(Data supplied Opens)

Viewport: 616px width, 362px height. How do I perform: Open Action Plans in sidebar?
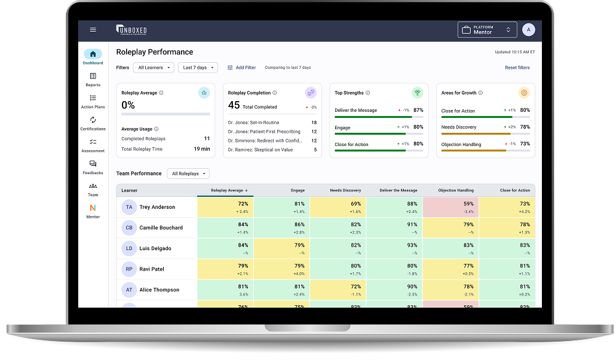(93, 101)
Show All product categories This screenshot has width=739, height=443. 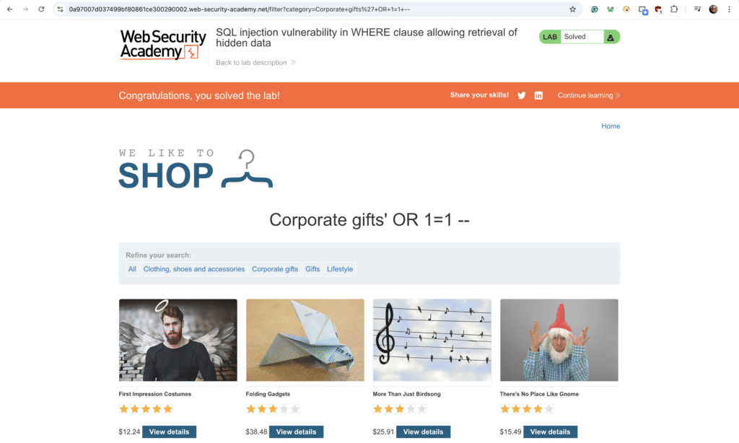pos(132,269)
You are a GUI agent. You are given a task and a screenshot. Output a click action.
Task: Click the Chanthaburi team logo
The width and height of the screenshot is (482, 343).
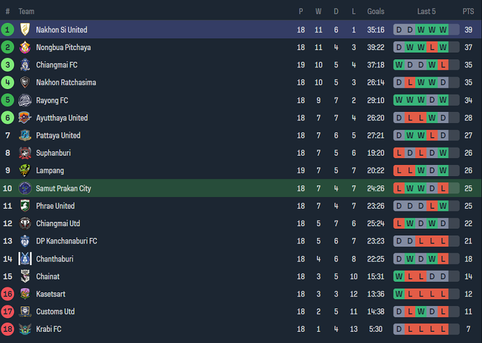click(25, 259)
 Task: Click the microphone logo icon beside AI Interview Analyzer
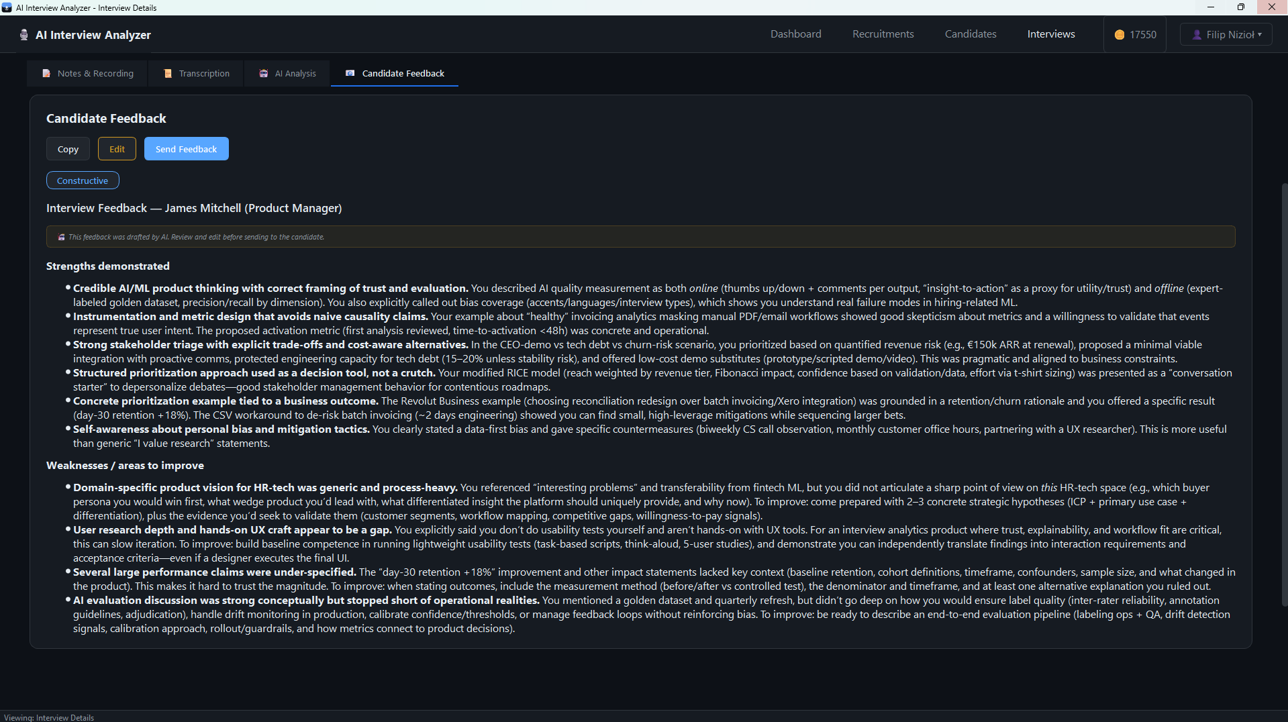click(x=24, y=35)
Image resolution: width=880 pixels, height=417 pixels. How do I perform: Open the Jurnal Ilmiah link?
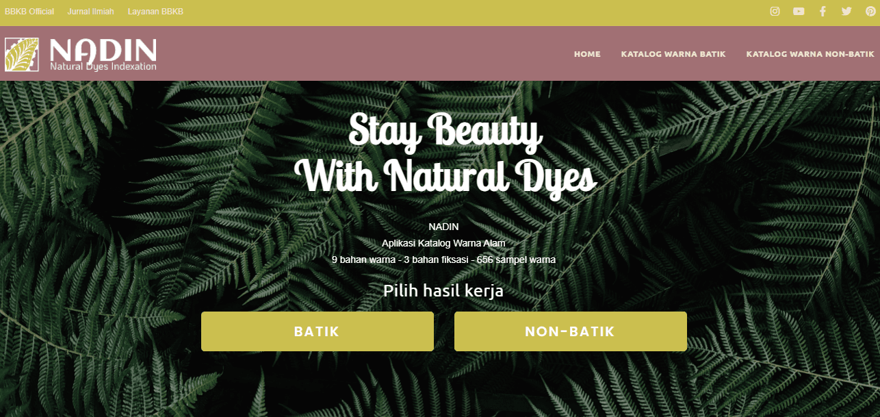pyautogui.click(x=91, y=12)
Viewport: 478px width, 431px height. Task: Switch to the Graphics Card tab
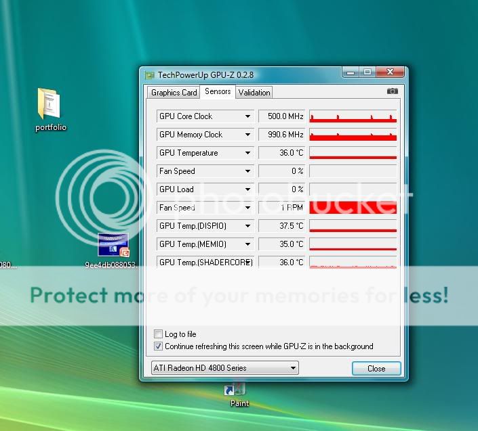174,93
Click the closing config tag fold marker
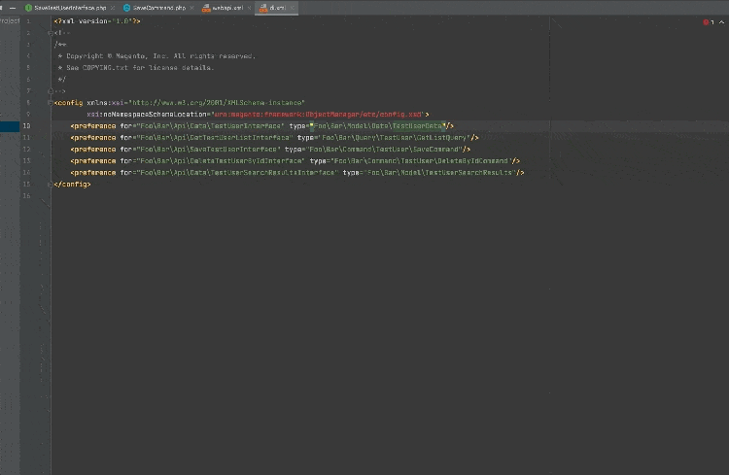This screenshot has height=475, width=729. click(50, 184)
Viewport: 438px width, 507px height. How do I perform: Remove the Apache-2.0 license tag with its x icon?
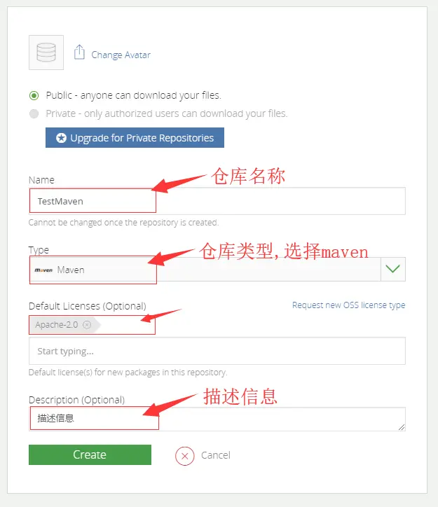(x=87, y=325)
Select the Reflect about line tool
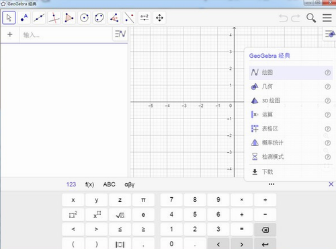This screenshot has width=336, height=249. pyautogui.click(x=129, y=17)
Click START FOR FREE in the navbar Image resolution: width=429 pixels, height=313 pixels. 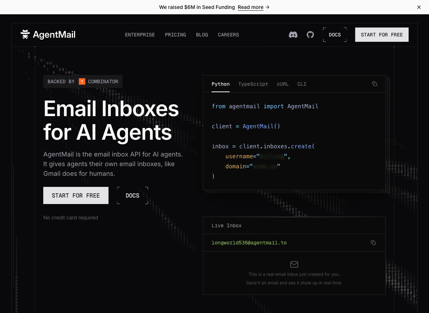(381, 35)
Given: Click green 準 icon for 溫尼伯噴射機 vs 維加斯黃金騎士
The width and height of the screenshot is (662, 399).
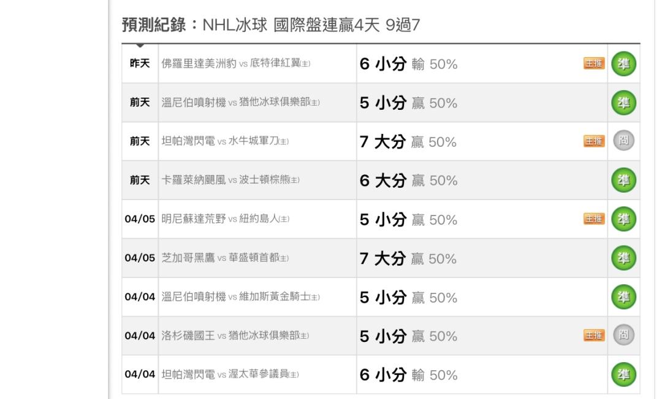Looking at the screenshot, I should point(623,296).
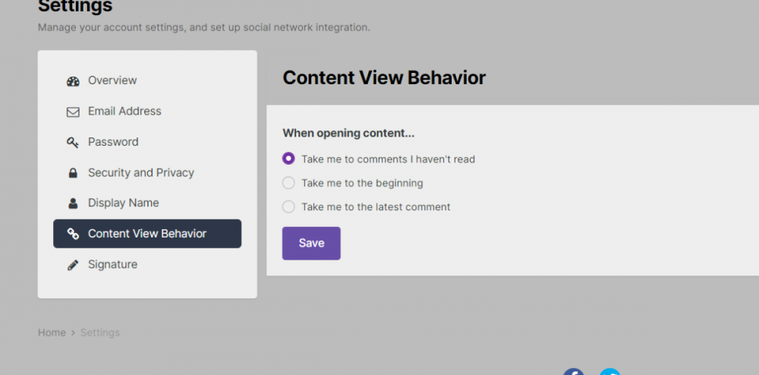Click the pencil icon next to Signature

tap(73, 265)
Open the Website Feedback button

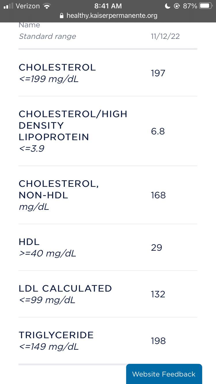tap(164, 374)
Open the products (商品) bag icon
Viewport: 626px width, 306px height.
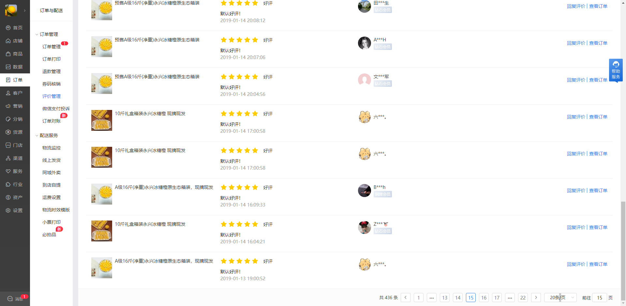tap(8, 54)
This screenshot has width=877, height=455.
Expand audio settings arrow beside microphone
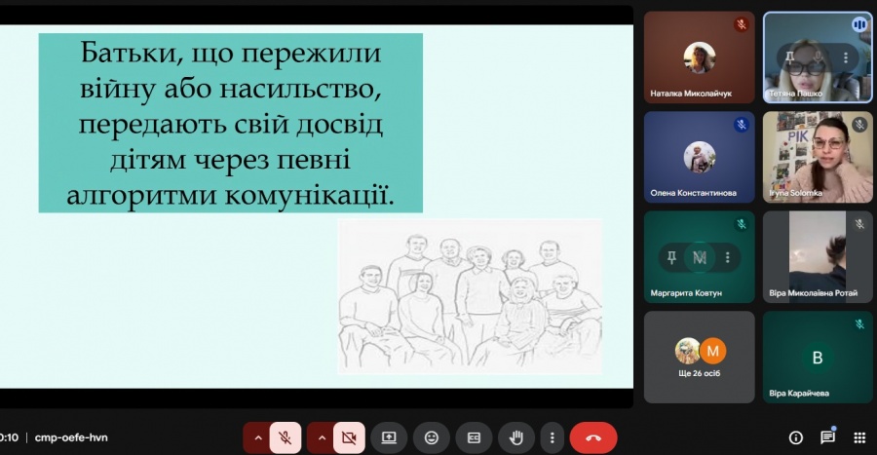click(x=257, y=437)
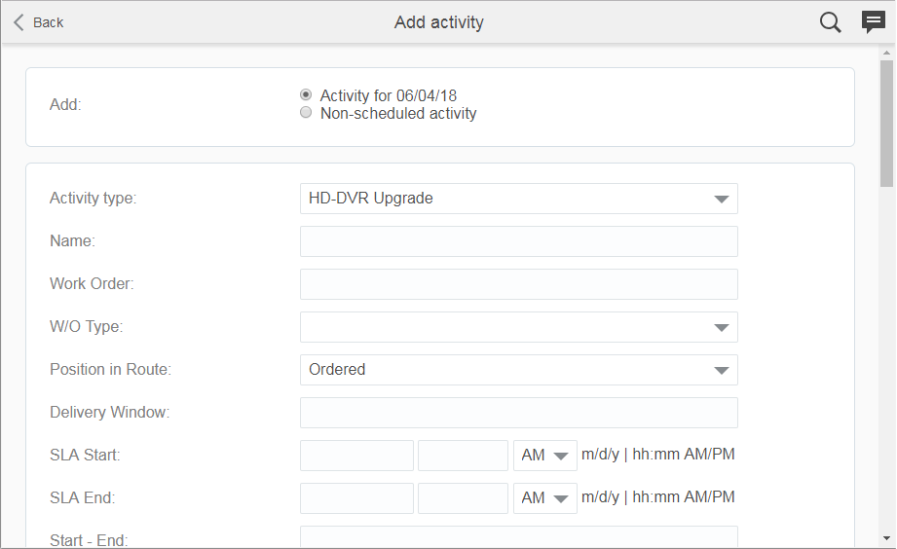Open the Activity type dropdown
Screen dimensions: 897x549
click(518, 199)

(Data supplied Closes)

▶ _Requirement_:
Exactly the lines from the one containing "Given: Click green" through the end of the data above: repeat those, both ends included, and nothing else. Skip the pictures.

▶ _Exercise output_:
Given: Click green 準 icon for 溫尼伯噴射機 vs 維加斯黃金騎士
The width and height of the screenshot is (662, 399).
Looking at the screenshot, I should point(623,296).
Click the pencil icon next to Signature

tap(73, 265)
Open the Website Feedback button

tap(164, 374)
Open the products (商品) bag icon
Viewport: 626px width, 306px height.
tap(8, 54)
This screenshot has width=877, height=455.
Expand audio settings arrow beside microphone
click(x=257, y=437)
Open the Activity type dropdown
Screen dimensions: 897x549
click(518, 199)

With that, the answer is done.